All up in smoke


Throughout the developed world, countries are liberalising marijuana laws but the message has yet to reach these shores. 

NEXT month, Canada will fully legalise recreational marijuana. In Argentina, the government has been providing medical marijuana since March 2017. In Uruguay, marijuana is not only legal but a growing enterprise. From Holland to Jamaica, Portugal to Australia, lawmakers are doing the same thing.

What did we do? We just sentenced a man to death for it last week.

A 29-year-old father of one, Md Lukman was sentenced to hang for possessing, processing and distributing cannabis oil. He provided this item to patients who were suffering from ailments that marijuana and its active ingredient tetrahydrocannibol are associated with treating.

The case that concluded had a number of questionable elements including technicalities over the testimony of the chemist who admitted that it was the first time he was handling the product. But nonetheless the court went ahead and pronounced the death sentence.

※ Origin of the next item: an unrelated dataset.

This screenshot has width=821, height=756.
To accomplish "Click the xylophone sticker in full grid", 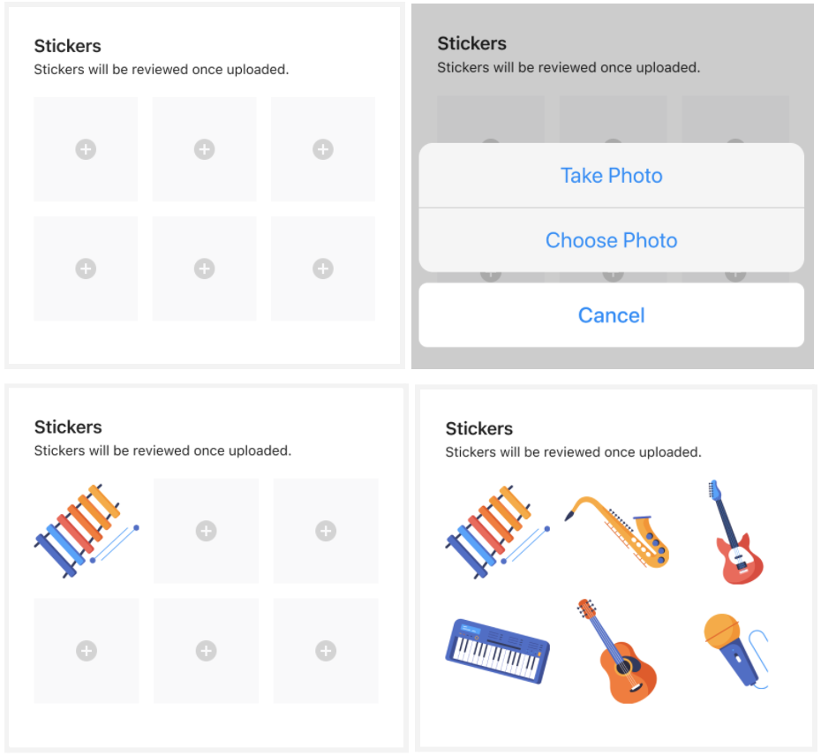I will pyautogui.click(x=497, y=532).
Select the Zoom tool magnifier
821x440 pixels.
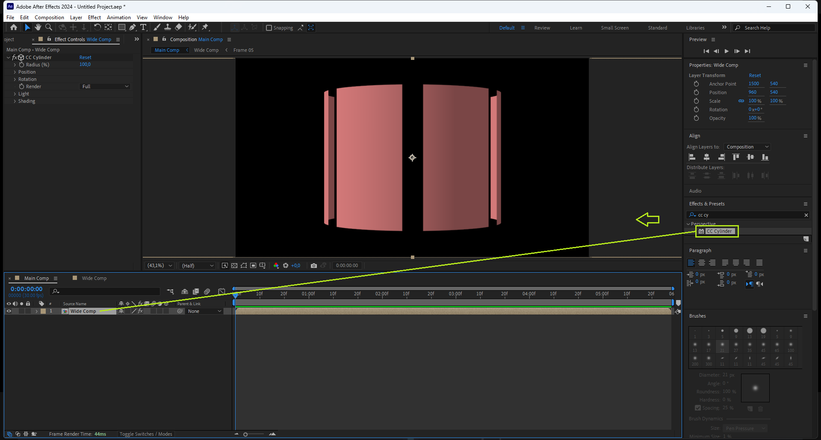[49, 27]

So why would Lukman gamble by doing such a thing? His lawyer Farhan Maaruf told me: “The motivation is simple. He simply wanted to help people. Literally. I remember asking him to ask for a plea bargain and his answer to me was that he had not done anything wrong and was not a drug pusher. It is a cause he believes in.”

In his mind Lukman was not doing anything wrong, but Malaysian law has not caught up with the reality of the situation, and now he could pay the ultimate price.

Samantha Chong is a criminal law practitioner who is working on drug policy reform. A former prosecutor in the AG’s Chambers (2009-2012), she felt that the criminal system is flooded with those who are tried for non-violent drug crimes.

“Every time I go for international conferences and tell others that in Malaysia you can be hanged for possession of 200g of marijuana, those in the outside world are shocked.

“Our Dangerous Drugs Act was based on three international conventions, none of which called for the death penalty in combating drugs. The way we are conducting our war on drugs, we have never managed to reduce the supply or demand.

“According to UNODC World Drug reports, the supply for illicit drugs is at its highest in history.

We are wasting money, clogging up the justice system and over-crowding our prisons. Now around 59% of cases in the prison are those who commit non-violent drug-related offences.”

There are similar numbers for those on death row. In other words, many Malaysians will go to the gallows for trafficking in a drug deemed relatively harmless in many parts of the world. And yes, we can have a whole other discussion about the death penalty itself.

Part of the reason for so many convictions is that the Dangerous Drugs Act has been amended to allow for a lot of presumptions. If you are found with it, it presumes you knew about it. If it crosses a certain quantity, you are presumed to be a trafficker.

The truth is that cannabis should not be treated on the same level as hard drugs such as heroin or cocaine.

“With marijuana the chances of addiction are very minimal, but somehow it is categorised along with heroin and methampethamine.

“This needs to be reviewed, especially considering the traditional use of cannabis for medicinal value,” says Chong.

Now there is an inherent challenge in being an advocate for calling on reform on marijuana laws. For a start, it is automatically assumed that you are one of those flouting current laws.

I won’t speak for others but I was no Bill “I did not inhale” Clinton.

I certainly did experience the joys many a time, albeit largely in my late teens and early 20s (from 1990-1996) and most of the time when I was not living in Malaysia.

I will not say that the drug is harmless. I believe too much of it can rob you of your drive and desire to cope with the world. The temptation to be indolent is certainly there.

But I believe it does not lead to violent crime and on the contrary, does have plenty of stress-relieving and pain-killing properties.

And among the conditions it has had positive results in combating include glaucoma, Alzheimer’s disease, Crohn’s disease and helping overcome the nausea that accompanies chemotherapy.

So why we are hanging on to outdated legislation, particularly if parts of the rest of the world have recognised its folly? Many more lives could be lost as we procrastinate over making a bold change.

And change is what is needed. I was slightly heartened when I saw that Permatang Pauh MP Nurul Izzah Anwar publicly brought the case to the Health Minister’s attention on social media.

But will it be too late to save Lukman and Chong’s client Amiruddin @ Nadarajan Abdullah who is known as Dr Ganja for his advocacy of medicinal marijuana?

  • News editor Martin Vengadesan echoes the call of legendary marijuana advocate Peter Tosh . . . legalise it.